Finch è un lettore accanito di Virginia Woolf (da qui la mia voglia di leggere un suo libro) e porta sulla pellicola bellissime citazioni, sa essere sottile, ma è soprattutto un osservatore acuto e questo fa capire già nella prima metà del film che deve aver avuto qualche esperienza personale che lo ha terribilmente segnato. Come dicevo prima è anche un personaggio molto incasinato, a scuola lo chiamano lo schizzato e in effetti qualcosa di anomalo in lui c’è davvero. La parete di camera sua è tappezzata di post-it, ha incontri regolari con uno psicologo e a volte scompare per giorni e poi ritorna. Ecco, questo suo lato “schizzofrenico” se così vogliamo definirlo onestamente non l’ho capito. Non so se sia stato reso male o altro, ma l’ho trovato molto fuori luogo per un personaggio così acuto e razionale nel relazionarsi con lei. Manca quantomeno di un approfondimento, di una spiegazione per alcuni dei suoi comportamenti, forse chi ha letto il libro da cui è tratto è riuscito a farsi un’idea più completa, chissà… Stessa cosa non posso dire per Violet, che dimostra di essere una protagonista ampiamente ben caratterizzata e credibile.

A far da contorno alla storia di questi due ragazzi c’è un’ottima fotografia ed è evidente come all’autrice le idee non manchino, le trovate interessanti e fuori dagli schemi sono molto carine, per quanto sempre molto stereotipate. La scelta degli attori l’ho trovata molto azzeccata ed è sicuramente uno dei pregi della pellicola. Elle Fanning e Justice Smith interpretano in modo intenso e convincente il loro ruolo e tirano le fila di tutto il film da soli, gli altri personaggi sono praticamente marginali.
È sicuramente un film che vuole apparire intenso e a tratti ci riesce pure, ma per quanto abbia colto il messaggio che voleva trasmettere rimane per me carente in qualche dettaglio.

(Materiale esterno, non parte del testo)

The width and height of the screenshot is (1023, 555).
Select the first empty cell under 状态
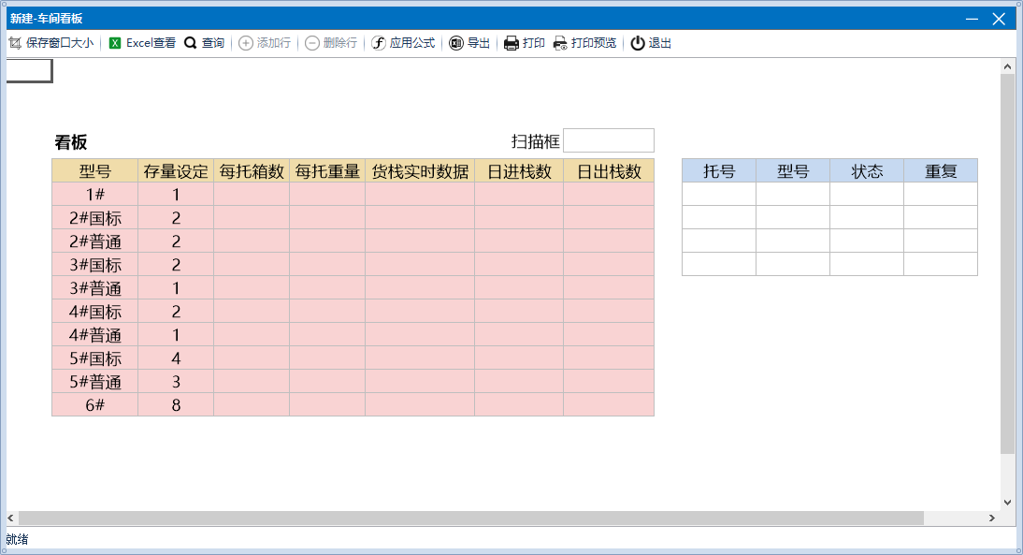click(867, 194)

ATTENZIONE, DA QUI SONO PRESENTI SUL FINALE spoiler

Onestamente penso che il film si sarebbe potuto concludere diversamente, non mi avrebbe stonato un finale da classico romanzetto rosa. Il Finch razionale a me piaceva davvero e mi sarebbe bastato lo spessore dato al film dalle problematiche di lei, senza aggiungere altra carne al fuoco …soprattutto se non spiegata. Lui non si capisce davvero se abbia una qualche strana patologia, se sia borderline o altro. Per un attimo ho creduto che rivedesse in se stesso il padre violento e che non si riuscisse a togliere di dosso questa sensazione, ma questo non spiegherebbe altri comportamenti che ha.
Sembra che si sia concentrata tutta l’attenzione nel rendere al meglio il personaggio di Violet e che agli altri sia stata data un’attenzione più marginale. L’amica di lei all’ultimo si scopre essere bulimica e ha anche lei tentato il suicidio (l’80% dei ragazzi americani sono tutti così?!), ma la cosa viene buttata lì, due frasette e ciaone. A quel punto potevano anche non dirlo e concentrarsi maggiornamente su Finch. Beh onestamente questa mancata caratterizzazione a me è mancata molto, poteva dare quel “di più” a un film che ribadisco non essere brutto.